◆ **Try it**
Omit all pictures. Quote only the lines from the one with "You are a GUI" through the end of the material below.

◆ **Exercise inputs**
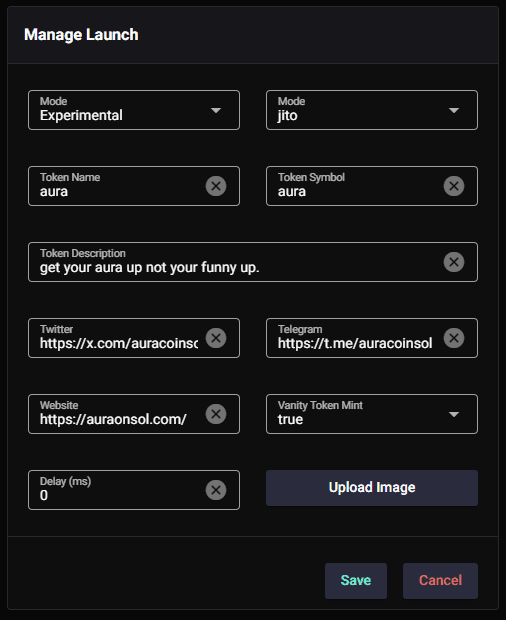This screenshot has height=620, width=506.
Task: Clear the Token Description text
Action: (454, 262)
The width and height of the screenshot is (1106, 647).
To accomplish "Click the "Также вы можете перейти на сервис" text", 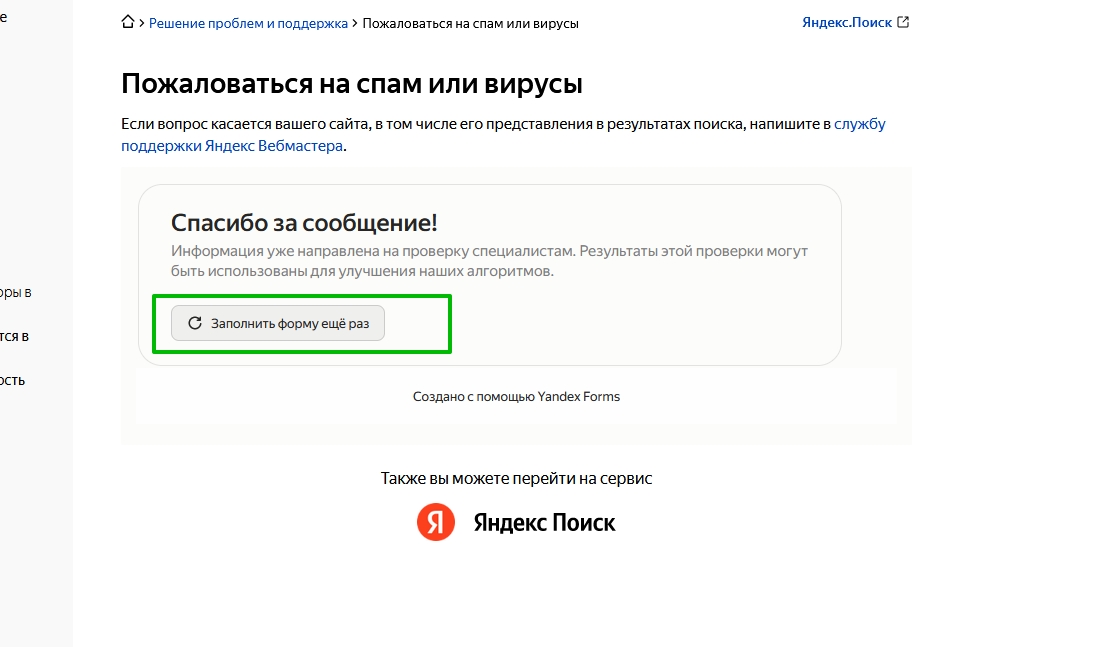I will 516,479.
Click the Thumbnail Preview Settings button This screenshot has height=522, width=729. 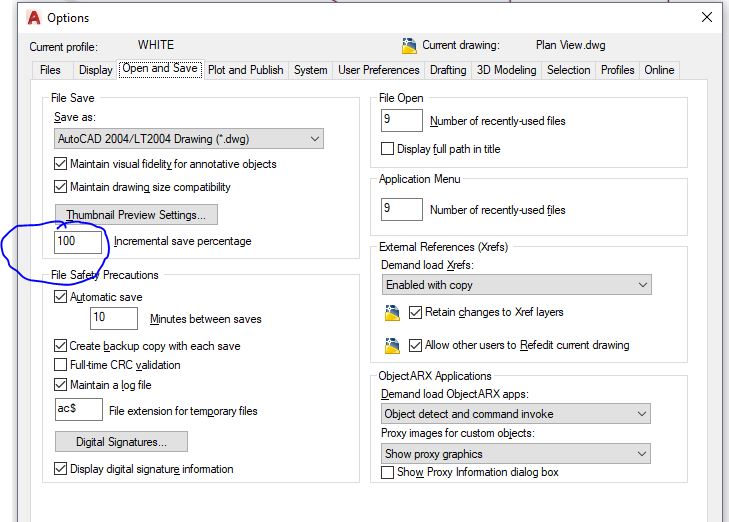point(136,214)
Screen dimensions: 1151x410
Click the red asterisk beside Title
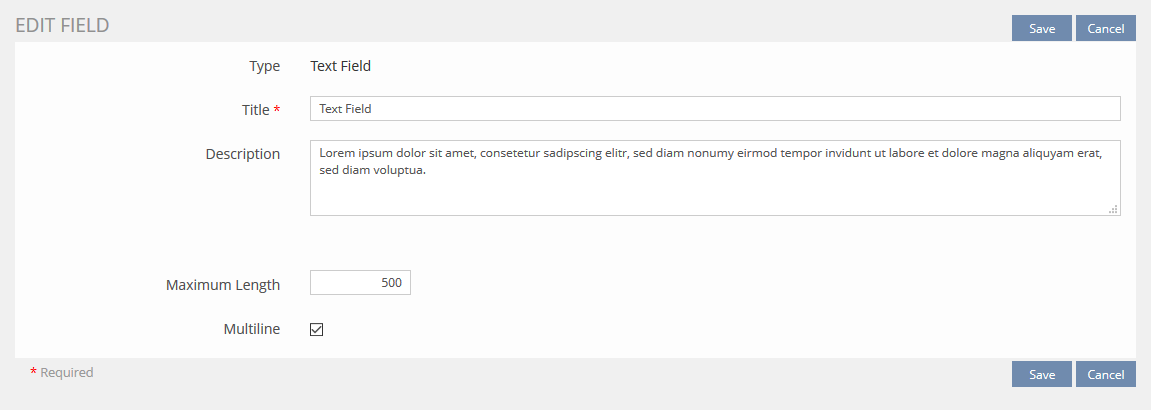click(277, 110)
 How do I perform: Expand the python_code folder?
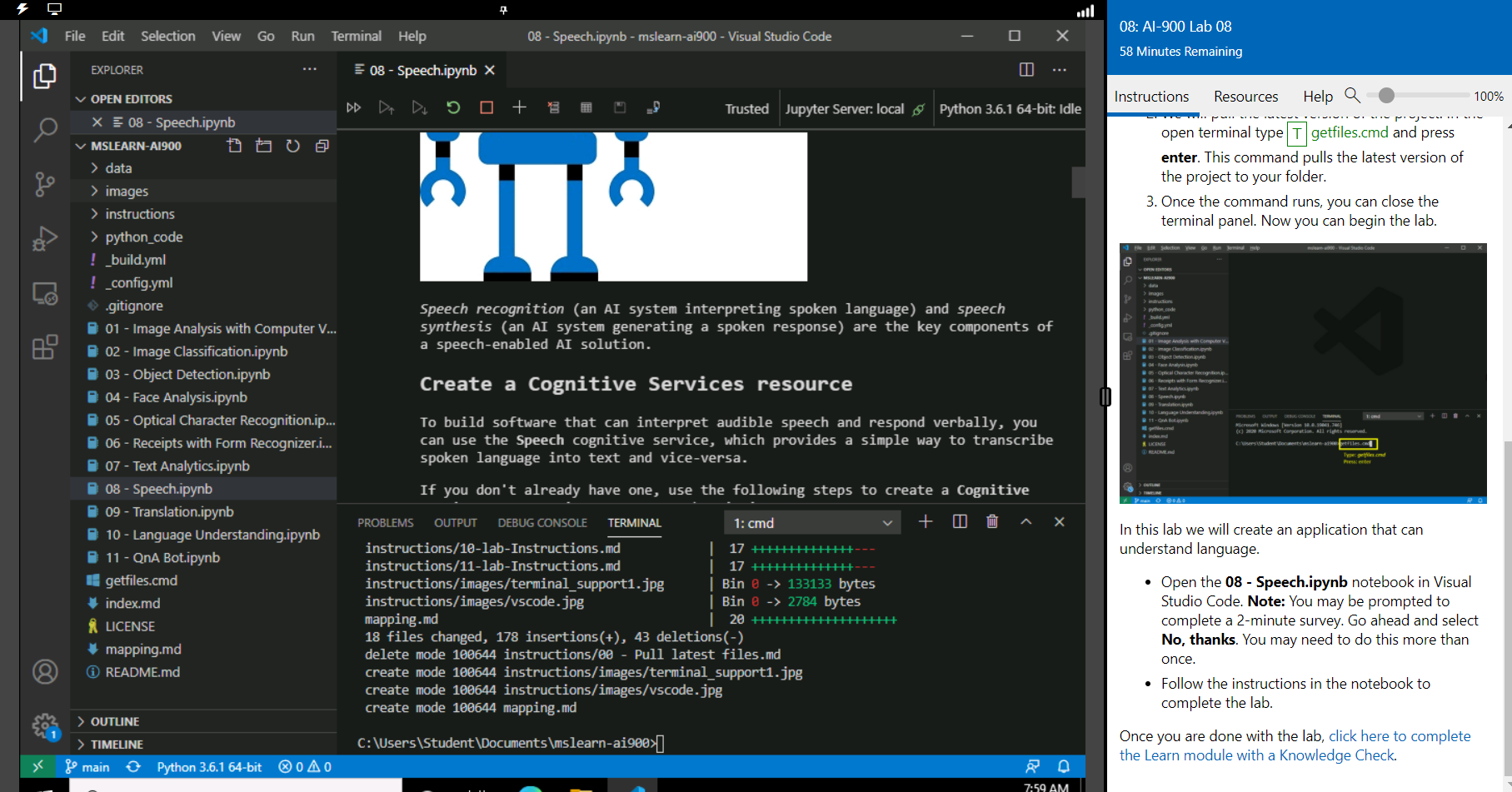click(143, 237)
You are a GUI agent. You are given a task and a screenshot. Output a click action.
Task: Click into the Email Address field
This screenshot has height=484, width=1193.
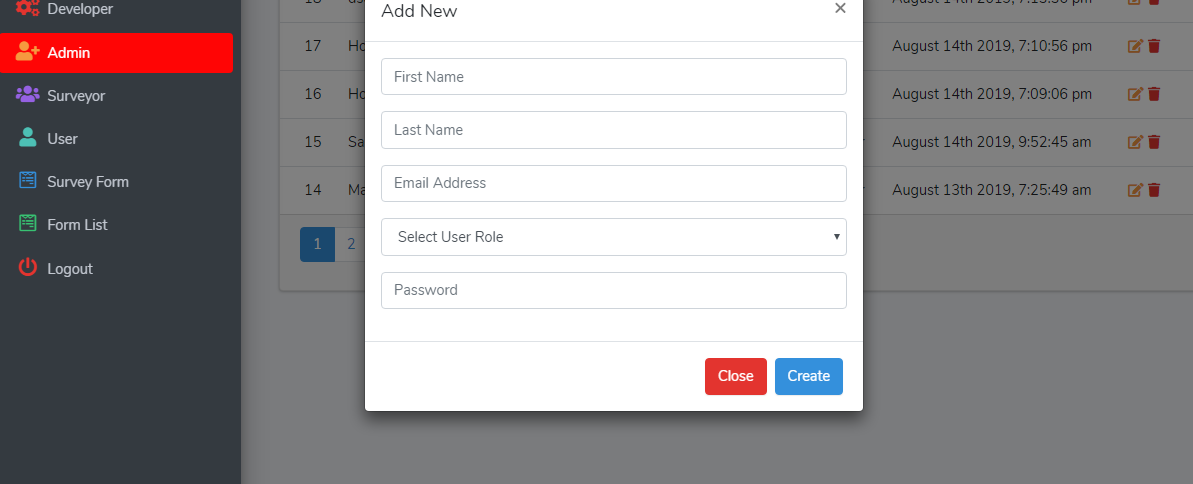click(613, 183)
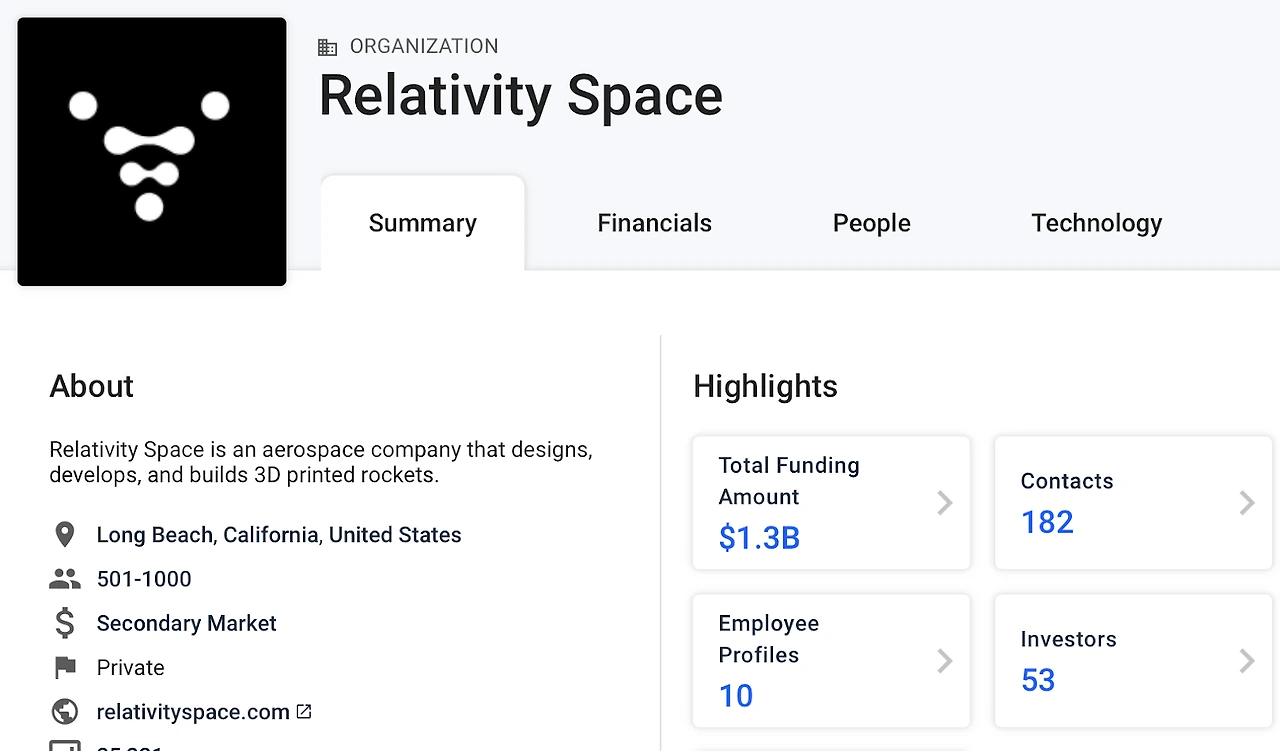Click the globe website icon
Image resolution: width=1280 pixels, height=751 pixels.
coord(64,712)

◆ **Answer section**
You are a GUI agent. You are given a task and a screenshot. Output a click action.
Task: Click into the Email Address field
This screenshot has height=484, width=1193.
click(613, 183)
Click the globe website icon
Image resolution: width=1280 pixels, height=751 pixels.
coord(64,712)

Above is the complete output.